Toronto councillors vote to review parking minimums
Thegloebandmail.com
Jan. 21, 2021
Oliver Moore
Toronto will look at eliminating rules that specify how much parking must be included with new residential and commercial buildings, joining a growing group of Canadian cities that say minimum requirements have a negative effect.
The review of parking requirements is an ostensibly obscure policy matter that could lead to profound changes in Canada’s biggest city. While supporters of mandatory parking minimums say they prevent vehicles associated with new developments from being left on nearby streets, critics say they have several downsides.
According to these critics, construction costs are raised unnecessarily through rules specifying minimum numbers of parking spaces for various types of buildings. And the default assumption that residents will drive, and thus need parking, can have the effect of implicitly encouraging that form of transportation.
“It’s long overdue,” said Toronto Councillor Paul Ainslie, whose motion kick-started the city’s review process. “We haven’t had any changes or updates to our parking regulations around new development since almost 1985.”

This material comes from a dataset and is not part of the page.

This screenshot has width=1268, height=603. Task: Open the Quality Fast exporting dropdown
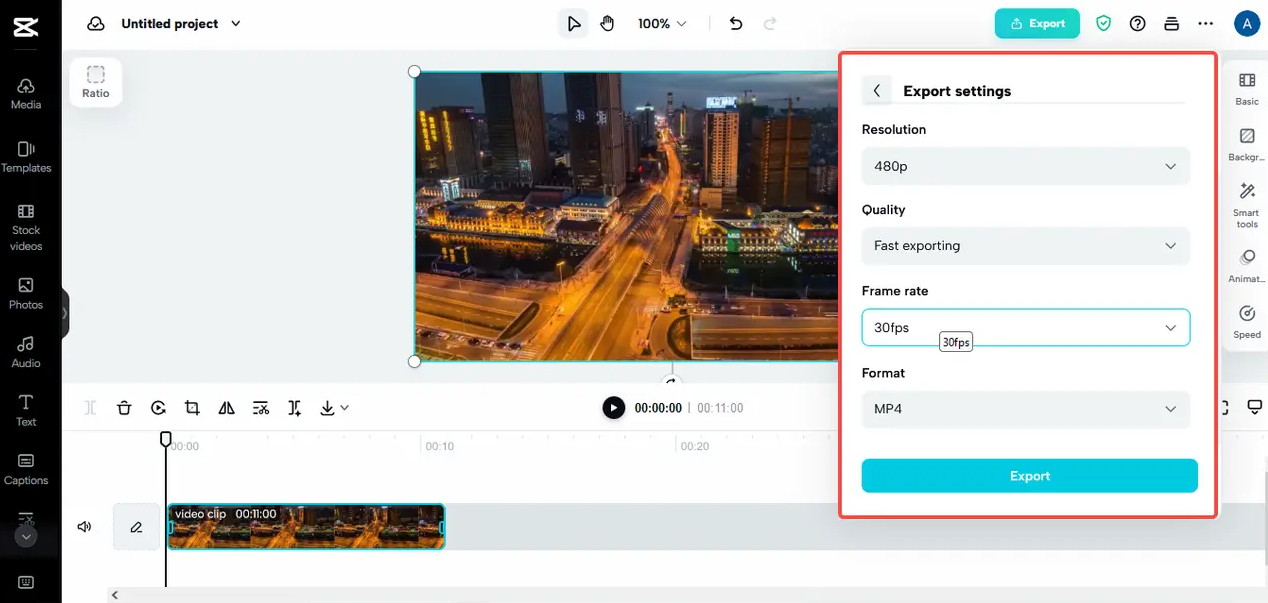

Concern about an oversupply of parking has been growing in many cities.
Edmonton became the first major Canadian municipality to remove minimum parking requirements, with council voting last year to allow developers to determine how much to build. Vancouver is expected to follow suit, with staff working on recommendations around parking minimums.
In Toronto, councillors on the city’s planning and growth committee voted Tuesday to have staff consult publicly and come back with recommendations for new parking requirements by the fourth quarter of the year. The city staff report that underpins the review suggests this process will result in fewer mandated parking minimums.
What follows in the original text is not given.